I then immediately logged out of Firefox on the second computer, uninstalled it and then redownloaded it. Without logging in, the spam still comes up. I am lost. Neither McAfee, Malwarebytes or AdwCleaner find it.
The link for the spam is different every time, usually ending in ".xyz".
Before the spam was present, the page always had a normal padlock beside the URL. Now,sometimes not always, when the spam is going to come up it has an orange warning symbol and say some elements are not secure, and it says something about images.
The page it occurs on is on eBay, and I have used this site no problem for years. It only occurs on my regional message page specific to my country, not on the message page on "ebay.com".
Any help greatly appreciated.
All Replies (6)
I just came here to say that I have the exact same problem, I tried everything, every anti malware program I can think of and couldn't solve this. I had to uninstall Firefox from my computer because I wasn't sure if it can infect the rest of my computer and other explorers.

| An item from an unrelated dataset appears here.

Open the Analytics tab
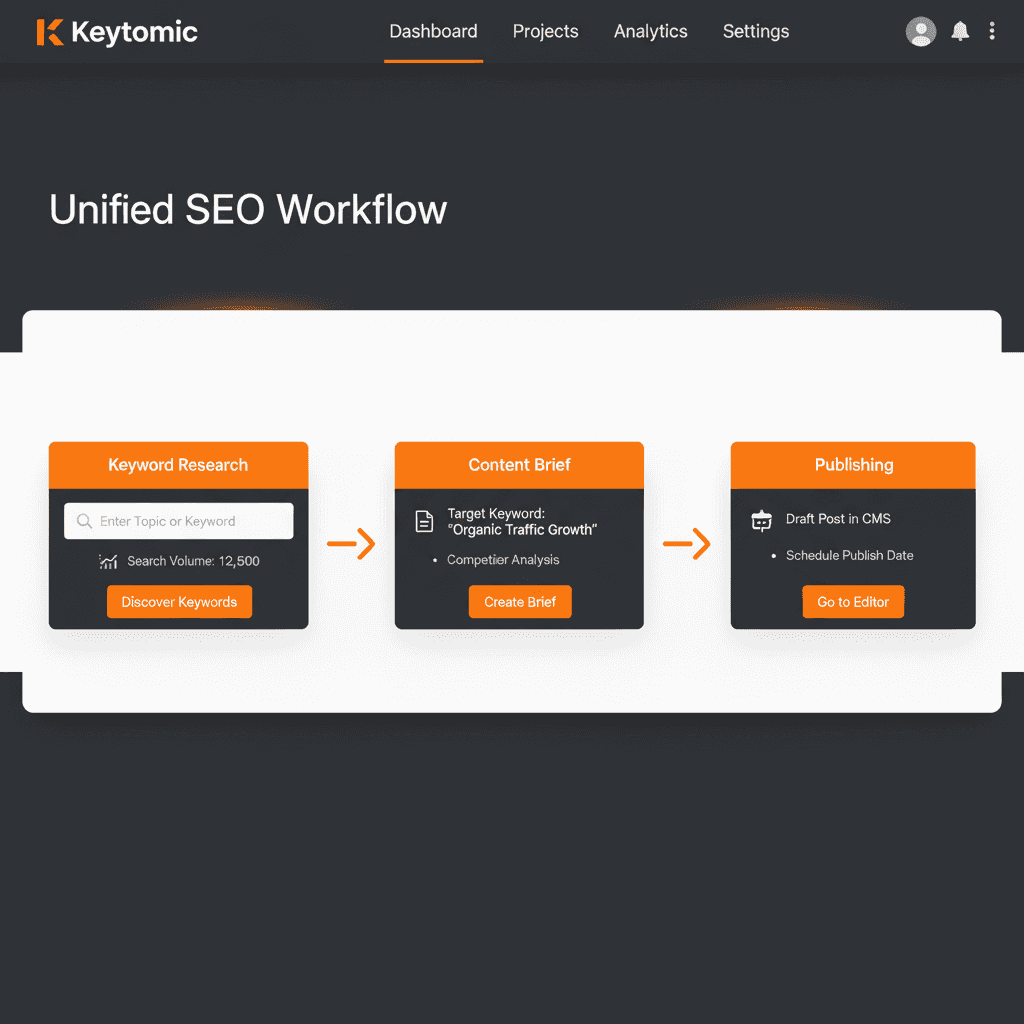This screenshot has height=1024, width=1024. [650, 31]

Remove History For One Site
Open the History Manager <Control><Shift> H. In the search bar, enter the name of the site. Right-click on one of the listings and select Forget About This Site. This should remove all information, including any settings.
Hi FredMcD,
I really don't think this is the problem here, I have the exact same problem as the OP and even a clean uninstall and reinstall didn't solve this problem.
Ti ṣàtúnṣe
If you Sync add-ons, and I guess even if you don't, one possible culprit would be an extension. You can view, disable, and often remove unwanted or unknown extensions on the Add-ons page. Either:
- Ctrl+Shift+a (Mac: Command+Shift+a)
- "3-bar" menu button (or Tools menu) > Add-ons
- type or paste about:addons in the address bar and press Enter/Return
In the left column of the Add-ons page, click Extensions.

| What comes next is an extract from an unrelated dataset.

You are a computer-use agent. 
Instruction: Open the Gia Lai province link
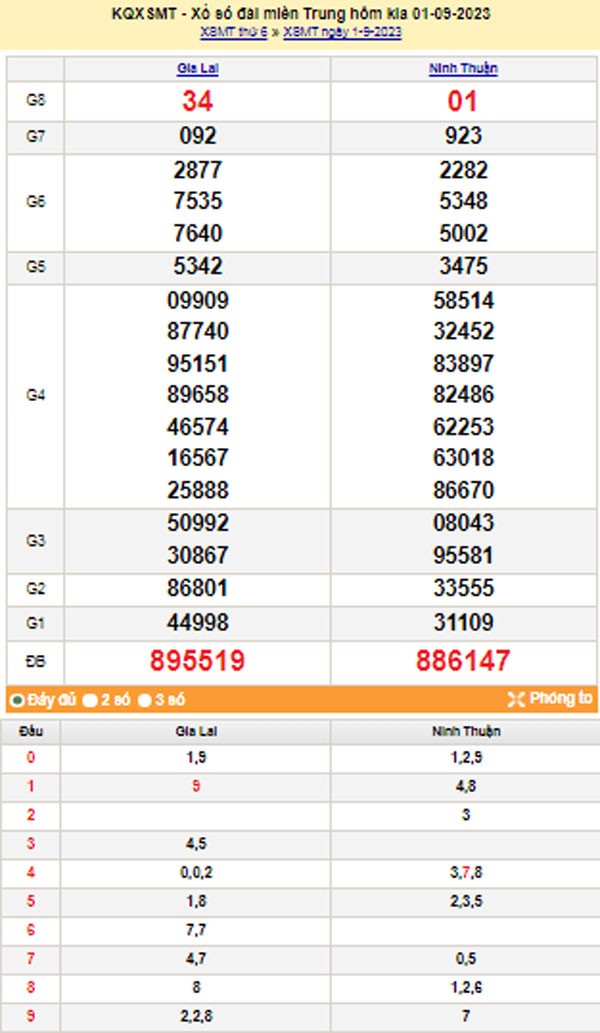(x=197, y=69)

Then cast a critical eye over the list on the right side. Any extensions Firefox installs for built-in features are hidden from this page, so everything listed here is your choice (and your responsibility) to manage. Anything suspicious or that you just do not remember installing or why? If in doubt, ruthlessly disable (or remove) anything you don't totally trust, even if it doesn't look search-related. You also can disable any extensions you can live without for 4 hours to see whether that helps.
Any improvement?
Hi jscher2000,
I have completely uninstalled Firefox, then deleted the mozilla folder from my program files and then deleted my mozilla folder from %appdata% then reinstalled again. The redirecd/hijack was still happening. I do not have any firefox sync on. Are these extentions saved somewhere else aside from the folders I deleted? I think its something else thats taking over firefox.
Ti ṣàtúnṣe
Hi TripleA, it sounds as though you have a different situation from the person who started this thread. They reported a problem with a single URL that spread to a second PC based on something copied over by Sync. Sync data is profile-specific, so if you blew away your old profile, did not connect to a Firefox Account in the new one, and you still have the problem, that sounds like an external hijack.

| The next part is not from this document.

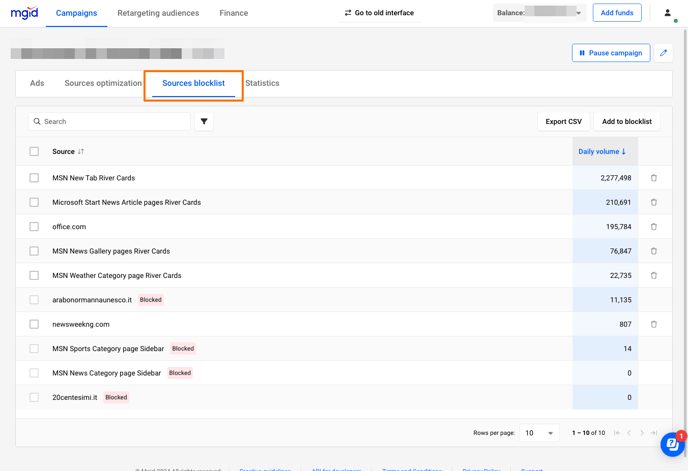
Task: Select MSN Weather Category page checkbox
Action: pos(34,276)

If you're not sure you got a clean new profile:
New Profile Test
This takes about 3 minutes, plus the time to test your problem site(s).
Inside Firefox, type or paste about:profiles in the address bar and press Enter/Return to load it.
Click the "Create a New Profile" button, then click Next. Assign a name like May2020, ignore the option to relocate the profile folder, and click the Finish button.
After creating the profile, scroll down to it and click the Launch profile in new browser button.
Firefox should open a new window that looks like a brand new, uncustomized installation. (Your existing Firefox window(s) should not be affected.) Please ignore any tabs enticing you to connect to a Sync account or to activate extensions found on your system so we can get a clean test.
Do the problem site(s) work any better in the new profile?
When you are done with the experiment, you can close the extra window without affecting your regular Firefox profile. (May2020 will remain available for future testing.)
Note: if this test changed your default profile and you want to keep using that one, use the Set as Default Profile button for your regular profile to set it back to normal.